Given passage:
....................

A second aspect of the 32000 series enters in here as well -- unlike
the 68000, instructions are not required to start on word boundaries.
If the branch destination is to an "odd" address, the CPU requires
yet another memory cycle, with any wait states.  Compilers for high-
level languages like "C" don't pay any attention to this little detail,
so tight loops can suffer just because the top of the loop is on an
odd-byte boundary.

The other side effect is less obvious.  The instruction prefetch cycle
can also obstruct access to the operands of the current instruction.
Again, wait states increase the likelihood of this happening, and
make the delay more serious as well.

This process, in turn, is made more likely by the use of high-level
languages like "C".  Unlike the competition's CPUs, the 32000 series
allows essentially all operations to be performed memory-to-memory,
without needing a register as an intermediate.  The compilers use
this feature extensively, with the result that operands require
memory access much more often than the equivalent 32000 assembler
code or (e.g.) 68000 "C" code.

....................

Information supplied:
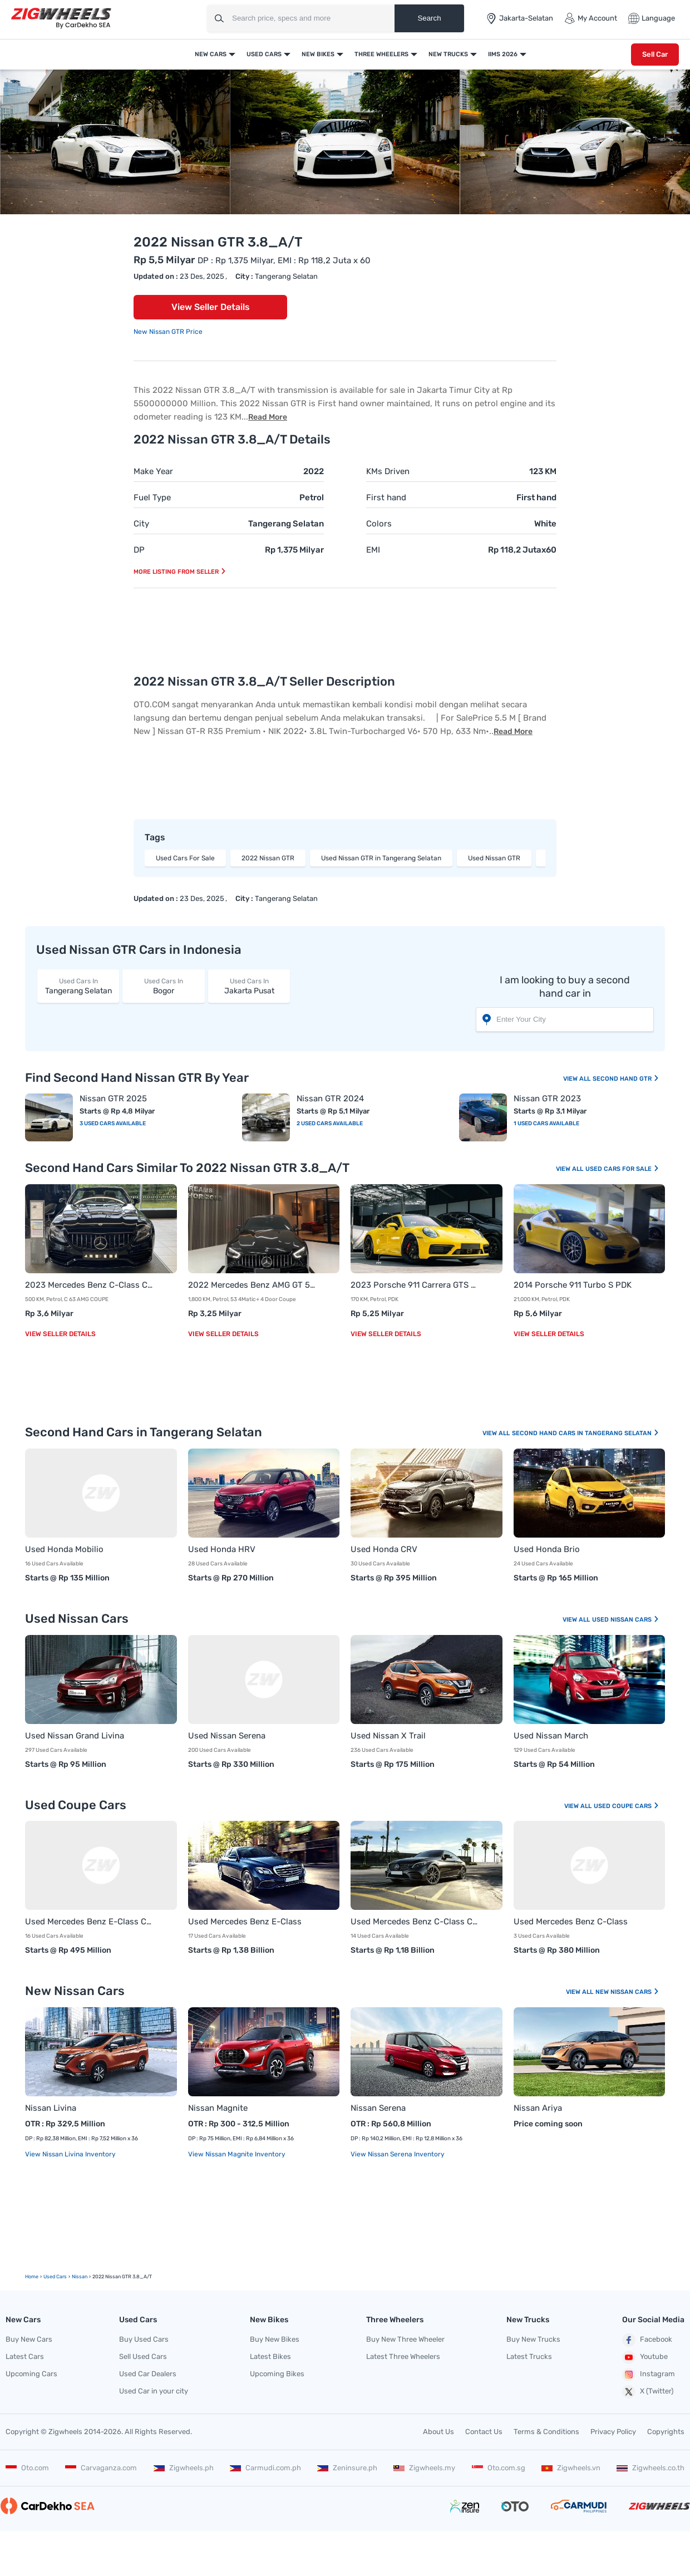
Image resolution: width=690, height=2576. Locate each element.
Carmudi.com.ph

....................

Aim: In the passage on the 32000 series, what does the CPU need when a branch goes to an odd address?

Worked answer: It needs yet another memory cycle, with any wait states.